Left-Handed Housewife said...

Jello is one of those things it's easy to sneer at, but I always remember the scene from A Tree Grows in Brooklyn where Francie is served jello whipped cream and thinks it's the most delicious thing she's ever eaten. I've always loved jello and I always will!

frances

Gumbo Lily said...

I have fond childhood memories with Jello. It was considered a dessert at my house unless it was served at Thanksgiving or Christmas feasts.
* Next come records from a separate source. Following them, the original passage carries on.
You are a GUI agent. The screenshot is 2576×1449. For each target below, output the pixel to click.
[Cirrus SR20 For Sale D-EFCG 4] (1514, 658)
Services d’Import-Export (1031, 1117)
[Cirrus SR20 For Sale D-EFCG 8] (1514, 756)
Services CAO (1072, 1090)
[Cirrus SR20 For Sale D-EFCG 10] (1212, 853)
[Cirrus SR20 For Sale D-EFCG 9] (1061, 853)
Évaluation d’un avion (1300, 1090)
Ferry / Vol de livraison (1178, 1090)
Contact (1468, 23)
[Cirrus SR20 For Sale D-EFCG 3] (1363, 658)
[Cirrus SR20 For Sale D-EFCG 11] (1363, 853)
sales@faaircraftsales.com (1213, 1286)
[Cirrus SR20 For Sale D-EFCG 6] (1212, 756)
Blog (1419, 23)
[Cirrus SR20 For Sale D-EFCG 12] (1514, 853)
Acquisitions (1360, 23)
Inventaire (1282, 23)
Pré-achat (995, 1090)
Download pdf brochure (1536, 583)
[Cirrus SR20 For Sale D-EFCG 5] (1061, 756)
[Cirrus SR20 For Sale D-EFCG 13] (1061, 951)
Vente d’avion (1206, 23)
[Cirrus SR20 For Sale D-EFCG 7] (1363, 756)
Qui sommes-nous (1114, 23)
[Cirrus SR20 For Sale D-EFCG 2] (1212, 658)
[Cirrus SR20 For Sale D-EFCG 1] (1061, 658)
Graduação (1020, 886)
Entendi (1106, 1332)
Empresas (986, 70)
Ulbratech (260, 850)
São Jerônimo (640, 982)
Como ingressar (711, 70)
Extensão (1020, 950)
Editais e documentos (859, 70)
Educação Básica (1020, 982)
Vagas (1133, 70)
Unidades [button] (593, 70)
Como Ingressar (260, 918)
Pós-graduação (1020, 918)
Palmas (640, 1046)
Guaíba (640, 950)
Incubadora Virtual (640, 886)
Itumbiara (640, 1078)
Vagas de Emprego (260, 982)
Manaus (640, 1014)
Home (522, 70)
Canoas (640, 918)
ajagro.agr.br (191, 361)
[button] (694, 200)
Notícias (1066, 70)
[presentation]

Then, it was a salad. My MIL was really big on jello salads. She LOVED jello and how it could stretch a meal and make a pretty plate.

I ate a savory jello salad one time with seafood and it was delish. Mainly, I think of it as sweet and my kids, although teens & twenties still love it.

Have you ever had that strawberry-pretzel jello salad with the cream cheese layer? O my goodness! It's one of my favorites. I usually make it for holidays, but did it this summer too. Yum-O

Jody

P.S. Love the letter you shared.

Xenia Kathryn said...

Nice to meet you Gretchen Joanna! Thanks for stopping by my blog a few weeks ago. I love that letter, too. Very special, what an inspiration!

Anonymous said...

I have never posted here, so I hope this works... what is it about Jello that inspires us American women? Lots of comments on this post! We all have fond memories because it was an integral part of our childhoods. My grandmother insisted on putting fruit in hers, which I thought distracted from its lovely texture. BUT the dollop of mayo on top was a delight. Alla has a good recipe for a lime one that has walnuts, cottage cheese and canned pineapple in it. MMMMM.